> **SOURCE TEXT**:
——
FIEO applauds Union Budget 2026–27; Thanks Government for a Strong Export-Enabling, Industry-Friendly and MSME-Centric Budget: S C Ralhan, President, FIEO
New Delhi, February 1, 2026: The Federation
of Indian Export Organisations (FIEO) warmly welcomes the Union Budget 2026–27
and compliments the Government for presenting a bold, forward-looking, and
reform-oriented Budget that significantly strengthens India’s growth trajectory
while decisively enhancing the global competitiveness of Indian exports,
manufacturing and MSMEs.
Commenting on the Budget, Mr S C
Ralhan, President, FIEO, expressed his appreciation to the Hon’ble Finance
Minister and the Government for their continued commitment to sustained
economic growth, fiscal prudence, infrastructure expansion and trust-based
governance. He noted that these measures will further energise the trade and
investment ecosystem and provide exporters with a stable and predictable policy
environment.
——
> **SUPPLIED RECORDS**:
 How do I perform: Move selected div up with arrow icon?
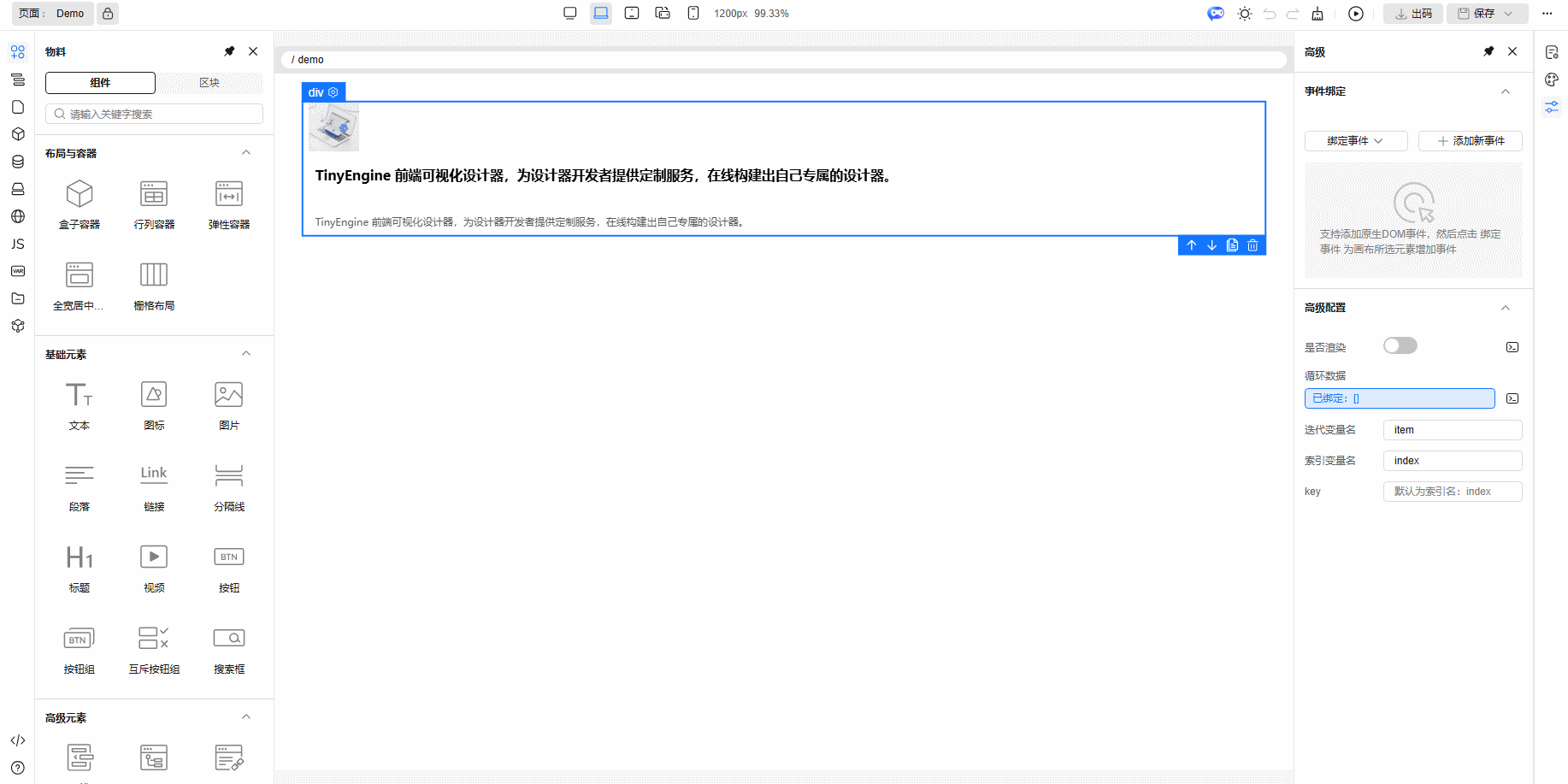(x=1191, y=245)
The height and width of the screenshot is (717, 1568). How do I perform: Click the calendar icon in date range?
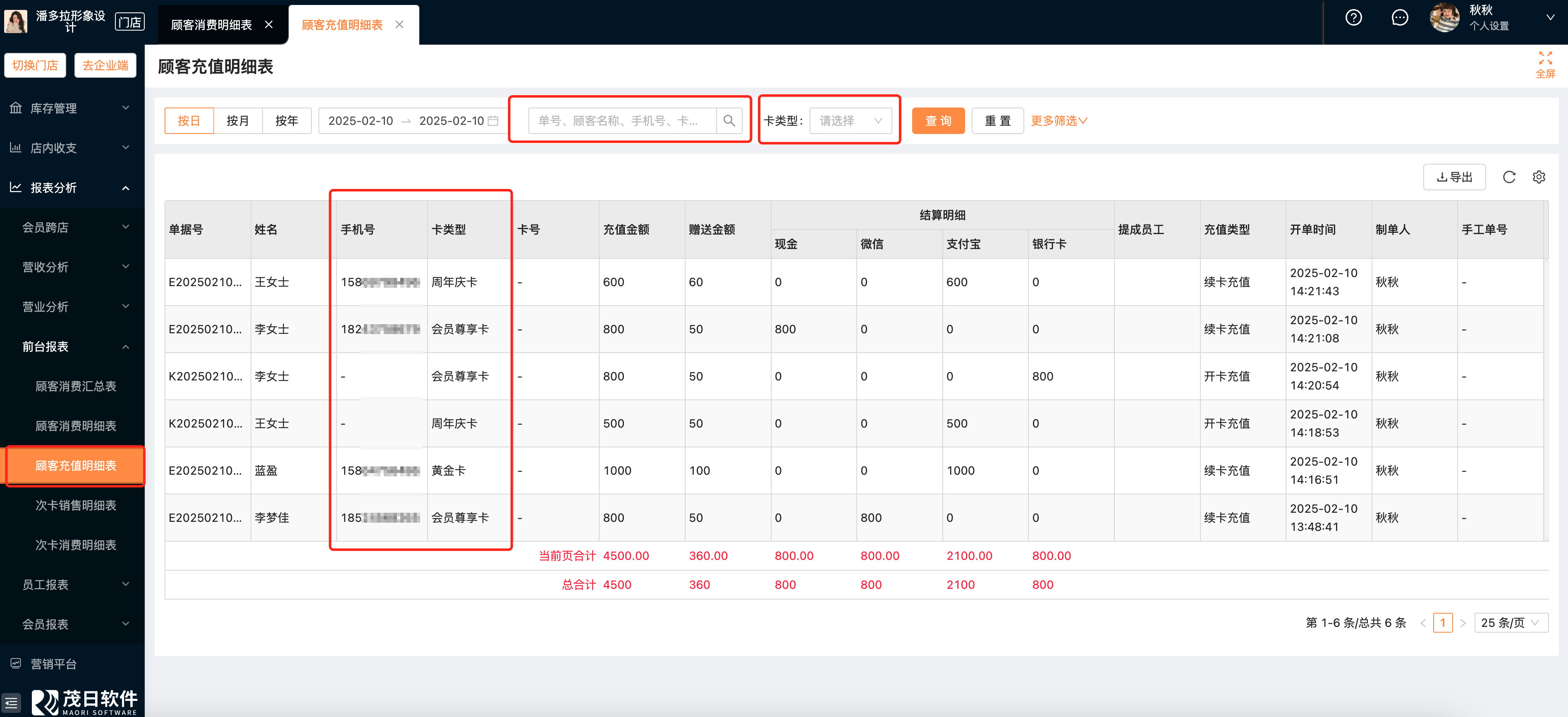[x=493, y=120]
——
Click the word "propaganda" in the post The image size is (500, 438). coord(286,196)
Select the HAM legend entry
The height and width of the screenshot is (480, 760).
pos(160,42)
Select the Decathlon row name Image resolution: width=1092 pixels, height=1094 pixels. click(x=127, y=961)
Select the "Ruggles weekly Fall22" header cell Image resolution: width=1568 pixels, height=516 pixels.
——
> **DIRECTION 1**:
Rewrite the paragraph of the FIEO budget release that begins "Commenting on the Budget" as a short bulleted list that keeps its main facts.
> **DIRECTION 2**:
In the entries, edit the part that opens with the line containing "The height and width of the screenshot is (717, 1568)." and closes with the line containing "[x=493, y=120]" by replacing "calendar icon" with "date picker icon". Return only those lines, leaving out the pictures.
The FIEO budget release and the entries come from unrelated sources.

> **RESULT 1**:
- Mr S C Ralhan, President of FIEO, commented on the Budget.
- He thanked the Finance Minister and the Government for their continued commitment to sustained economic growth, fiscal prudence, infrastructure expansion and trust-based governance.
- He said these measures will further energise the trade and investment ecosystem.
- He added that they will give exporters a stable and predictable policy environment.

> **RESULT 2**:
The height and width of the screenshot is (717, 1568). How do I perform: Click the date picker icon in date range?
[x=493, y=120]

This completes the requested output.